John 1 1-5, 9-14
The Word was first, the Word present to God, God present to the Word. The Word was God, in readiness for God from day one.
Everything was created through him; nothing— not one thing!— came into being without him. What came into existence was Life, and the Life was Light to live by. The Life-Light blazed out of the darkness; the darkness couldn’t put it out.
The Life-Light was the real thing: Every person entering Life he brings into Light. He was in the world, the world was there through him, and yet the world didn’t even notice.
He came to his own people, but they didn’t want him.
But whoever did want him, who believed he was who he claimed and would do what he said,
He made to be their true selves, their child-of-God selves.
These are the God-begotten, not blood-begotten, not flesh-begotten, not sex-begotten.

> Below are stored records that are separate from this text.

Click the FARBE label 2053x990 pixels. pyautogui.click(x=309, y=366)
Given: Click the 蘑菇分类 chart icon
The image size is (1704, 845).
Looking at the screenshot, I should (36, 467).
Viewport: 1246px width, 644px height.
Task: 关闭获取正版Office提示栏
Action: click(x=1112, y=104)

The Word became flesh and blood, and moved into the neighborhood.
We saw the glory with our own eyes, the one-of-a-kind glory, like Father, like Son,
Generous inside and out, true from start to finish.
Gospel Reflection
The crib gives us one perspective on Jesus: on a human scale, easy to imagine and love. The Fourth Gospel gives us a cosmic perspective: Jesus as the power and intelligence with which God created and sustains the world, existing before time and space. Jesus is the Logos, the word, the source of life, which is the light of all people.
John’s Gospel opens with a Prologue, a hymn that sums up John’s view of who Jesus was. John asserts, in opposition to the synagogue leaders, that Jesus was a divine being. In trying to explain what he meant, he drew on ideas from the Old Testament that spoke of God’s Word, or God’s Wisdom, present to God before the world was created. God’s Wisdom was ‘the fashioner of all things.’ (Wisdom 7:22) From John’s point of view, Jesus was God’s Word spoken to the people of Israel.
At his birth, Jesus was truly God, but he no longer knew it. In the same way, each of us is born male or female -objective fact – but it take us a long time to grasp even a hazy understanding of what that means. So it was with Jesus. Just as with each one of us, his lifetime was a series of new insights into who he was.